I’m just not certain how I want to feel about this whole thing.
(Surely you know what “this whole thing” is referring to.)
Initially I was excited to see the Central Division open up for the taking. Of course, the Bulls will probably be the favorites thanks to their flashy acquisition of Carlos Boozer. But the Bucks have more than a puncher’s chance at the division crown. And it’s always more fun when Milwaukee and Chicago have something to compete at.
But now? Now I’m feeling a little empty. Are division titles really worth celebrating? All that guarantees, assuming I’m remembering correctly, is a home court advantage in the first round of the playoffs. Henry Abbott made a compelling argument that divisions really have no place in the NBA any longer not too long ago. I get where he’s coming from. Armed with this knowledge, it’s difficult for me to get too amped up with annual division wins as a potential ceiling, if that is indeed where the ceiling sits. If the Bucks pull down a victory in the first round of the playoffs for the next few years and lose to the Heat in round two or three, will that just bum me out more than the constant losing that dominated the majority of my life as a Bucks fan?

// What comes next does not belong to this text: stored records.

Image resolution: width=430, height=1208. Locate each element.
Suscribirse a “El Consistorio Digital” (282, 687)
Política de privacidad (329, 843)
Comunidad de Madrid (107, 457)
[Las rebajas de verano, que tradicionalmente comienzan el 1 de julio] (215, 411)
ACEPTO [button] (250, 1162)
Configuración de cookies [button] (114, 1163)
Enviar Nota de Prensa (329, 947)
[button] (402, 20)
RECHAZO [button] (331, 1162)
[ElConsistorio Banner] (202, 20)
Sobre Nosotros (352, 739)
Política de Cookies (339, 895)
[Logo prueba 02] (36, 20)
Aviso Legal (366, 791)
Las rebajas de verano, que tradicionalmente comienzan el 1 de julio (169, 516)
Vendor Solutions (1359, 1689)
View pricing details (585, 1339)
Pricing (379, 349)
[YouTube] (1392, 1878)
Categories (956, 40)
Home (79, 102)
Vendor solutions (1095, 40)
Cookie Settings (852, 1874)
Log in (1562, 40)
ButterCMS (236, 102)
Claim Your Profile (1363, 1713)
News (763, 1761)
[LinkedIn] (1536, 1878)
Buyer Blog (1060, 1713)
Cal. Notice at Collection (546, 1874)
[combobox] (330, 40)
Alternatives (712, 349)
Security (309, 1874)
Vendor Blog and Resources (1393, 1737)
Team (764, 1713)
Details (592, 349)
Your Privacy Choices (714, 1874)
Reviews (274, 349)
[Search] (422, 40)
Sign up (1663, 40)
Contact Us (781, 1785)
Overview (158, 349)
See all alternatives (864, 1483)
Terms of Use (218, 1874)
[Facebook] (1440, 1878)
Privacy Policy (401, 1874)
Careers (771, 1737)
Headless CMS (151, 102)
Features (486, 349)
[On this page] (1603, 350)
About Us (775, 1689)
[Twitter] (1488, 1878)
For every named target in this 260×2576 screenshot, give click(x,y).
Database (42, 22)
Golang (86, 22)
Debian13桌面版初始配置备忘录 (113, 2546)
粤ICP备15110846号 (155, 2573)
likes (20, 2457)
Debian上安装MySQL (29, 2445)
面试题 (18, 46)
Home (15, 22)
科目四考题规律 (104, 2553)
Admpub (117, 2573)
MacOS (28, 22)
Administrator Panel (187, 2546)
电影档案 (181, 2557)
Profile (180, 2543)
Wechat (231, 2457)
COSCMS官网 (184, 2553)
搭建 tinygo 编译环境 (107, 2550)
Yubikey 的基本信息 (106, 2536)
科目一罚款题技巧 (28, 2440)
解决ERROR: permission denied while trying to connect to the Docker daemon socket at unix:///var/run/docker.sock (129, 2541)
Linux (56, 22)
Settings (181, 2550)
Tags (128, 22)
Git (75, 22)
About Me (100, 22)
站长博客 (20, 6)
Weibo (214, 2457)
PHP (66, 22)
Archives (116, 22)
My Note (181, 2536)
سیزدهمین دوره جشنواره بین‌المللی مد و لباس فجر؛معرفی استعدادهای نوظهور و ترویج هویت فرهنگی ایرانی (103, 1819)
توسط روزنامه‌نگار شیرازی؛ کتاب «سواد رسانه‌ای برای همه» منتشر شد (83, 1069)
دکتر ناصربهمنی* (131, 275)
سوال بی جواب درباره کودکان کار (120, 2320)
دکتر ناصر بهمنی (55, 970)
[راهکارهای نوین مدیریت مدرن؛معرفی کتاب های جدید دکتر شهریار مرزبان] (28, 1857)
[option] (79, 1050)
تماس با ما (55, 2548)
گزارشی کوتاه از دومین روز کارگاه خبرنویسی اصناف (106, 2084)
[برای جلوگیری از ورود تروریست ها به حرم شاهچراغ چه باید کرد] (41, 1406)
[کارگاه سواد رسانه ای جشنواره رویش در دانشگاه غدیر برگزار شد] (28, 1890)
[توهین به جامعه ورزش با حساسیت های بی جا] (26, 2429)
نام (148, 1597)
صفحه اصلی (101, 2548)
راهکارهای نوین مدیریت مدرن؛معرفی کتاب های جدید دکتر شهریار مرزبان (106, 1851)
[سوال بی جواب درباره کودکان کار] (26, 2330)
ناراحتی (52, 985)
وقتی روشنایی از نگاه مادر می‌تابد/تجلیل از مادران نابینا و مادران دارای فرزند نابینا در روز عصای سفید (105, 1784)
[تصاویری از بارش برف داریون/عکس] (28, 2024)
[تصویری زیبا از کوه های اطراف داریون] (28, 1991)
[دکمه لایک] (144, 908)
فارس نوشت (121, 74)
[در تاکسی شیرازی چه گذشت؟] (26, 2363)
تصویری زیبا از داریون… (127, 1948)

Confused and uncertain, I went to my father for his recollections of what the 80’s were like. Because, honestly, the situation the Bucks are staring in the eye now is what older Bucks fans dealt with then.
“It was frustrating. 50 wins every year and then a loss to the Sixers or Celtics. We still hoped every year though.”
I liked that last line. “We still hoped every year.” Sure, a lot of teams can “hope every year”, but not for much. Nets fans will probably have hope next year, but it’ll be more along the lines of “I hope we win 34 games.” The kind of hope that he was talking about in the 80‘s and that I’m thinking I’ll be feeling now, is different.
It’s that kind of hope that gets fans genuinely excited about the season, regardless of what other teams are doing. It’s the hope that everything falls into place and a season becomes magical. This is the direction the Bucks are heading in as a real life successful franchise. That’s the thing about a successful team, you can always hope things will fall into place for them. Good teams put themselves into a position to be successful and hope the ball bounces the right way for them. Good teams simply keep themselves in the picture when it matters most.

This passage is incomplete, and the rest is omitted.